Last night I hosted an "Art Share" for WCAGA members and guests. This is an event where we meet to discuss our art work, usually in someone's home or studio, but occasionally in a gallery. In fact, the last time we held this event was at Mason Murer gallery, generously hosted by Kim and Mark Karelson.
I knew it was time to do it again, but I was overwhelmed by the turnout last night ! Twenty artists showed up and ten brought work to share; media included sculpture, photography, printmaking, and painting. Seven of the twenty were new members, which was especially gratifying. The work presented was impressive and the comments were informed. I personally learned a lot.
I had planned to take photos to post, but in the excitement I forgot. Thanks to all who participated! Thanks to those who brought food - I have enough leftover for the rest of the week!
MUSING ABOUT PAST AND FUTURE
As the co-founder of this group, I am continually delighted that we continue to increase our membership and expand the scope of our programs. I'm looking forward to seeing what can happen now that we have received our 501(c)(3) non-profit tax status.
WCAGA has members who are also part of
- Atlanta Printmakers Studio http://www.atlantaprintmakersstudio.org/
- Women in Focus http://www.womeninfocus.us/
- Atlanta Artists Center http://www.atlantaartistscenter.org/
We hope to plan cooperative ventures in the future.
My dream has been for WCAGA to have a "room of its own" -- a space for meetings, a gallery, and a small office. Now that we have our non-profit status, I am feeling an internal push to actualize that dream. Sometimes I have to stop and remind myself that my dream is not necessarily the group's collective dream. I can't make it happen without the will and determination of the others.
In the 1980s I was part of Center/Gallery, a women artists organization in Carrboro, NC. It was a formative experience for me, and perhaps it's nostalgia that goads me to recreate something similar! It was a lot of work and after about 15 years it burnt out. But I still miss it and feel proud to be part of a group that contributed greatly to the NC art scene (a few of us became nationally known). Many of our WCAGA members from NC are my friends from that era.

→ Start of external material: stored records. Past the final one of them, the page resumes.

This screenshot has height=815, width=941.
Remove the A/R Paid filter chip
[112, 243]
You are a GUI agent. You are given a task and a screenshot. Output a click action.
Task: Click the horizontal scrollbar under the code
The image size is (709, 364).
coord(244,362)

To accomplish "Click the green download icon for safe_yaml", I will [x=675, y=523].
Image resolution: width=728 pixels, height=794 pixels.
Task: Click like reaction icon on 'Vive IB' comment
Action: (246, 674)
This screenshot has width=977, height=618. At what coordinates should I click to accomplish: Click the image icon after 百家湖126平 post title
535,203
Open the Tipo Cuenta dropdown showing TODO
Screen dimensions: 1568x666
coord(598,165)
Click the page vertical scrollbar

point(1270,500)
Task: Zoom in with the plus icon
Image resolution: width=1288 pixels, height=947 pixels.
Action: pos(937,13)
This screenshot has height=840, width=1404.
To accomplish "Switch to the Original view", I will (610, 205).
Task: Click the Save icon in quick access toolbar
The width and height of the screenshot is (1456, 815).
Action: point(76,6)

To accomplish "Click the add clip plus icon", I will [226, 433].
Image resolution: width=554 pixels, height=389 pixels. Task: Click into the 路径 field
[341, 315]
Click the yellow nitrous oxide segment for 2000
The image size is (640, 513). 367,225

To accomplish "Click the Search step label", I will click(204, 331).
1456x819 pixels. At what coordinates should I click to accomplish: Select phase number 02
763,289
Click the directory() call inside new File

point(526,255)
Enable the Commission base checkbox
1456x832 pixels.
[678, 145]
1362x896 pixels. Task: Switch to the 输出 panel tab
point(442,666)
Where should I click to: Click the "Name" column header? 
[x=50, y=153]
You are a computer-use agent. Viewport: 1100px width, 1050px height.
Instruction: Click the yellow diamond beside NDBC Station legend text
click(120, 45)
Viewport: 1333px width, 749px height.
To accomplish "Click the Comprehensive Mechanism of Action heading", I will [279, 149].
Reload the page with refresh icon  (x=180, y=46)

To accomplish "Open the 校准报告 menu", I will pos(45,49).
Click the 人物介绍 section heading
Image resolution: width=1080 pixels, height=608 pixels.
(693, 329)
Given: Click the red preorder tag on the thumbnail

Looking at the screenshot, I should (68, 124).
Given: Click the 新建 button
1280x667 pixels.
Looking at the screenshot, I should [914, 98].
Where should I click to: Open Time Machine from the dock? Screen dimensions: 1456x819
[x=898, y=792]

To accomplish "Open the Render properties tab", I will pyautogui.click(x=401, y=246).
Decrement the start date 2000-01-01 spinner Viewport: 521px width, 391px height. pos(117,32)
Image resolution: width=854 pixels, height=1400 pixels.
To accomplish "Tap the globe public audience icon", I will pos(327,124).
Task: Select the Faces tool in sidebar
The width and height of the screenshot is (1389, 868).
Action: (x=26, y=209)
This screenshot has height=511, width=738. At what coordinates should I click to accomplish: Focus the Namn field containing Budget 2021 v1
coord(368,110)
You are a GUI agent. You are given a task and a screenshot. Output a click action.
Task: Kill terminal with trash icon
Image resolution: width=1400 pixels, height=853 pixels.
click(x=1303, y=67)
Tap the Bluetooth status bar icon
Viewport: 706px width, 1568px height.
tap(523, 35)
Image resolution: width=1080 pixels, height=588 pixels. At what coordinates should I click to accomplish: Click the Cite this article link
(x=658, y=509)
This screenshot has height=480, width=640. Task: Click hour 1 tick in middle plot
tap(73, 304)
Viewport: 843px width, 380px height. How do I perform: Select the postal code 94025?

Center/Gallery had a large gallery, a small gallery and a small office. We were open to the public from 11 am to 5 pm Thursdays through Sunday. All members were required to gallery sit (or pay someone else). We opened a new exhibit the first Friday of each month and held Gallery talks for each. We presented a range of other programs as well, from performance art to lectures to art shares and (early on) consciousness raising groups. Members could apply to the exhibition committee for one person or small group shows; we had one annual membership show, frequent open theme exhibitions, occasional invitationals from outside the group. We had lots of active committees and we spent many hours on group business. In the process we developed lasting friendships - and a few lasting antipathies! Of course it was only a small percentage of the actual membership that did the work, but I don't regret any of it. Those who did the work reaped the benefits, from learning various skills (exhibition installation, publicity, grant writing and more) to making contacts with arts administrators, gallery owners, collectors, journals, etc..
I admit it, I'm a "groupist" (I used to say "groupie" but people took it wrong). Maybe it's because I was an only child. But I still believe in the union=strength equation.